Looking back, my 20-year-ish living on this earth was full of eventful processes. Not necessarily ups and downs, but I felt like I was entering a new chapter that was not comparable with what happened prior. But this year, I don’t know if I really entered the “myth” of quarter-life crisis as many would say, or if I couldn’t help but compare myself these days, and I feel like the curve of achivement is drastic shows minus growth rather than starting a new chapter and drawing my new curve.
I always value my personal growth, which I just explored from my senior year of college to the early years of my professional life I’m capable of doing amazing things I didn’t know I could, and that gave me confidence. This year I faced obstacles and I honestly had a hard time addressing the real problem and finding the right solution. I wouldn’t say that’s all beyond my control because if I knew that, I would still be satisfied knowing I’ve given my all, but I feel like if I were a laptop, I’d be hung. Too much to process and I froze instead of being tactical and responsive. Knowing that disappoints inner me, but I’m trying my best to not dwell on that even when at the end of the day I’m not feeling okay.
This year has taught me that my responsibilities are more significant than I initially perceived, and the weight of that realization has been overwhelming. Tears have flowed more freely than in the previous year, as I navigated feelings of betrayal from individuals I thought I could always trust, even if their actions weren't intentional.
But this year was not a total flop. Thanks to the foresight of my past self, Dina from 2022, I managed to weave in planned activities to maintain my sanity in 2023. I made a conscious effort to relish leisure time to the fullest—attending my first concert, witnessing my idol in action, and exploring new places.
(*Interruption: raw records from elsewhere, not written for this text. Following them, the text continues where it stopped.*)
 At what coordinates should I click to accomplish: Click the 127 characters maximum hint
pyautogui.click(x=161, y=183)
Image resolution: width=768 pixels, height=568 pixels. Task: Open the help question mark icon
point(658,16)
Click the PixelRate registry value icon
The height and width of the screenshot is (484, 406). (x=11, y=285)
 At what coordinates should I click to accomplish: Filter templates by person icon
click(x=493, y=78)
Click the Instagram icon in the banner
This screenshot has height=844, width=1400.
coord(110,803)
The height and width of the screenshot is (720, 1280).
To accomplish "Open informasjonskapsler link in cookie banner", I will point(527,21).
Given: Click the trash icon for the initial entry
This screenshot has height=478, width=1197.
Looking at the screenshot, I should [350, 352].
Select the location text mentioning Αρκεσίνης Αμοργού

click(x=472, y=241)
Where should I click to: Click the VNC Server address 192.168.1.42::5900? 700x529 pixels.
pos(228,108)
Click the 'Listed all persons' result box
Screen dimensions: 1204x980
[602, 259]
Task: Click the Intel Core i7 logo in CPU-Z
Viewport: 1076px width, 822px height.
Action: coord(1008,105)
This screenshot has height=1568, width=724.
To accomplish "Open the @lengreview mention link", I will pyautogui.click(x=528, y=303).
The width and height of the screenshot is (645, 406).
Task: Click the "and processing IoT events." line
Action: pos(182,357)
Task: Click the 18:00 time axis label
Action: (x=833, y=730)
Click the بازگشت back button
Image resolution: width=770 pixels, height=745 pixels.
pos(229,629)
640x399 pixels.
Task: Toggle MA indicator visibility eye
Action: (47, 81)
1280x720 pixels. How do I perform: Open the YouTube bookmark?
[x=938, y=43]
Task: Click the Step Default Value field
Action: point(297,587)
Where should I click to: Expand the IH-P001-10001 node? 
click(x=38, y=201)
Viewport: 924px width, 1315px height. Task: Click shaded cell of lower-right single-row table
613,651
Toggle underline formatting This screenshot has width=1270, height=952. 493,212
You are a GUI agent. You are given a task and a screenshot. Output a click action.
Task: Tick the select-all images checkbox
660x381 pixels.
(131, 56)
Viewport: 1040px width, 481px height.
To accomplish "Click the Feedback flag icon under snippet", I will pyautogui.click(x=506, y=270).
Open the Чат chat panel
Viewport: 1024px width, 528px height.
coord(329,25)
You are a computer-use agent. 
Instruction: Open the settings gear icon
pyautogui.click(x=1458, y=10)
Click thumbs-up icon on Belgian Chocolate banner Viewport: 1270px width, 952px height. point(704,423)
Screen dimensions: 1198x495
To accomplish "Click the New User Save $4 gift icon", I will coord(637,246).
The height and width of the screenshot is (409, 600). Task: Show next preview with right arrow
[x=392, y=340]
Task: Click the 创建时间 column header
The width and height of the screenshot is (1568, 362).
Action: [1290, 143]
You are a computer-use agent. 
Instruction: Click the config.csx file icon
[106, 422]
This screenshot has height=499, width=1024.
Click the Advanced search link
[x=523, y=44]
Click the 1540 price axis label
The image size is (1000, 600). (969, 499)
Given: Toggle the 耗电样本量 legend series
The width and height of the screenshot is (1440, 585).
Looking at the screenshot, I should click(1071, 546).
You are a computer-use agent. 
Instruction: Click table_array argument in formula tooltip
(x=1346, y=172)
Gratitude extends to my closest friends, the pillars of unwavering support, and even unexpected allies found among my co-workers, providing a silver lining in a seemingly hopeless place. I also try to get some new source of income. Although it’s not much, I’m glad I finally executed the plan I had since graduation day.
Additionally, this year witnessed significant milestones for those closest to me. My younger brother graduated with distinction and secured his first job, while my boyfriend navigated opportunities aligning with his dreams. Our relationship weathered a storm earlier in the year, emerging stronger than ever. His passion, dedication, commitment, and authenticity serve as a beacon of inspiration, instilling faith that I too can overcome my current challenges.
To all experience the same or worse things, I hope this phase won’t last long. To those who experienced great things this year, congratulations!
Let’s learn from our mistakes, and do our best for the upcoming year. Our time to dwell on our failure this year should stop by the end of this year before starting a new year!
Looking forward to massive changes & growth (for me, personally) in 2024!